• [Work order]: Below are the records; return every line from the one that contains "Click the 2 Nov 2015 date marker" to the last, exactly, skipping the pictures.

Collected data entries
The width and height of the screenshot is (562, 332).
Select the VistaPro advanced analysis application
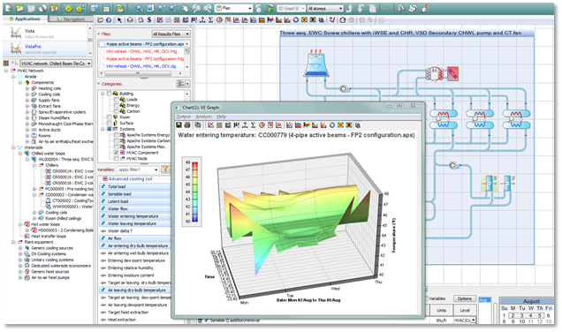tap(45, 49)
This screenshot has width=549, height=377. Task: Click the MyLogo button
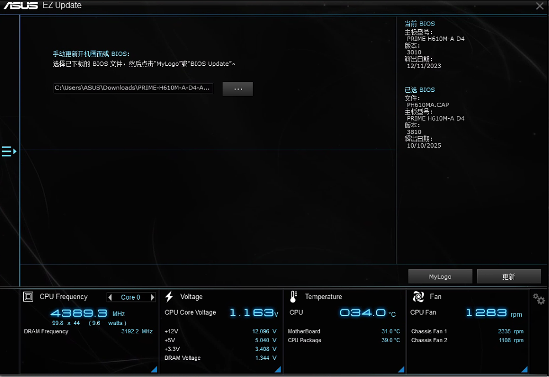click(440, 276)
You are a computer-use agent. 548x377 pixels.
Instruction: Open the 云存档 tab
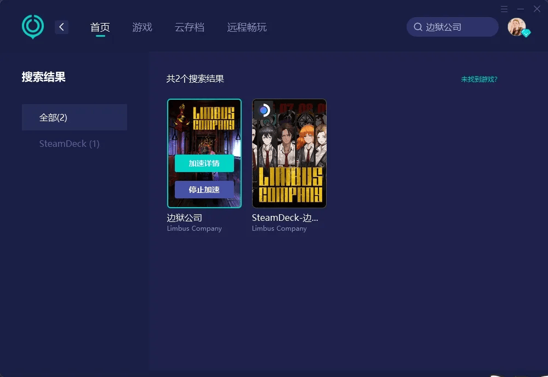click(189, 27)
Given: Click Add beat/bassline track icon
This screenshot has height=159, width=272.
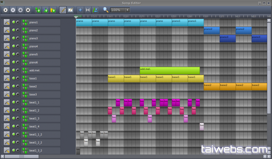Looking at the screenshot, I should click(x=38, y=10).
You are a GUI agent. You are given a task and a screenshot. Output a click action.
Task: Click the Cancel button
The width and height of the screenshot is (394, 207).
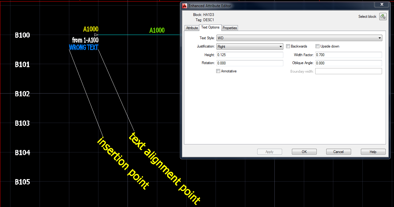[x=339, y=151]
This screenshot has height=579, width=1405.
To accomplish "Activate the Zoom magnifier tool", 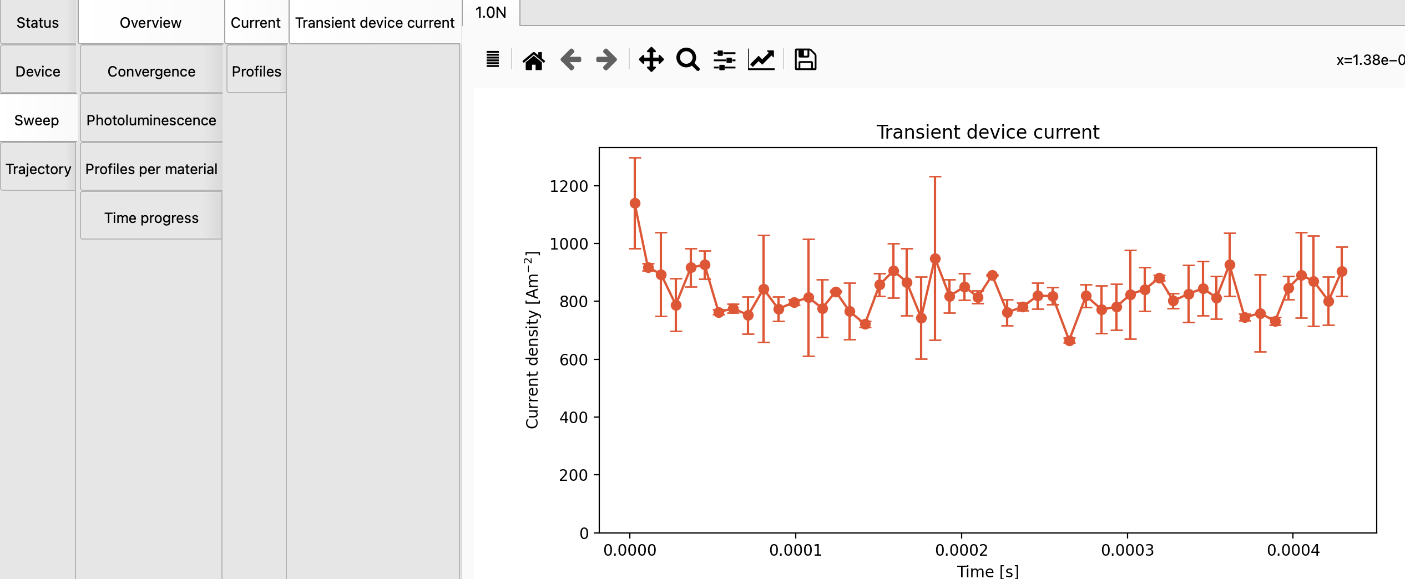I will click(688, 60).
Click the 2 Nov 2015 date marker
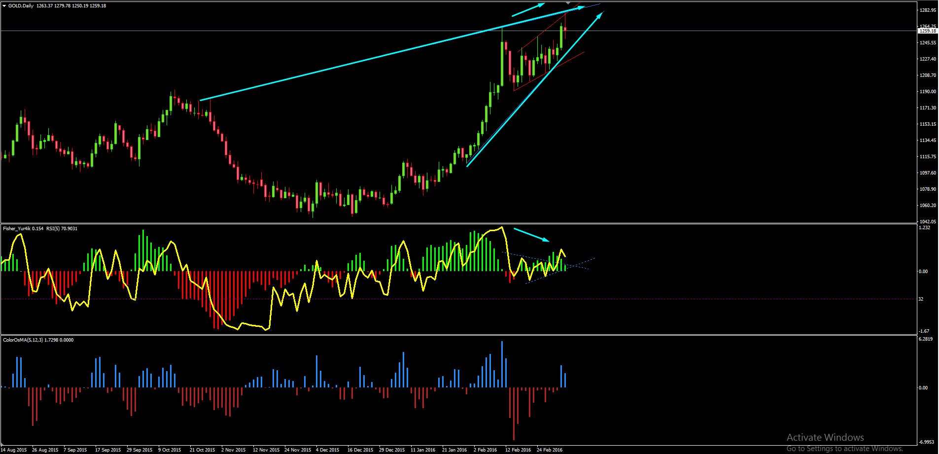 coord(233,450)
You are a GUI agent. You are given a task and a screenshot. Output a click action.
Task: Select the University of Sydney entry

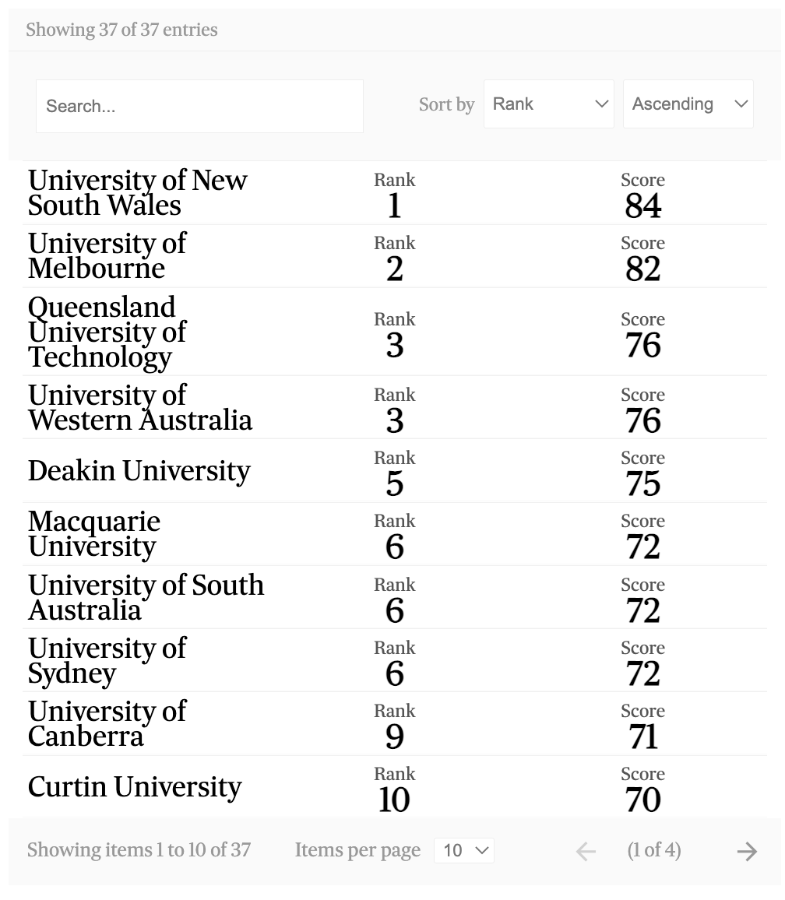[107, 661]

• [Output]:
Click the 2 Nov 2015 date marker
 coord(233,450)
You are a GUI agent. You are given a task and a screenshot. Output a click action.
Task: Select the University of Sydney entry

[107, 661]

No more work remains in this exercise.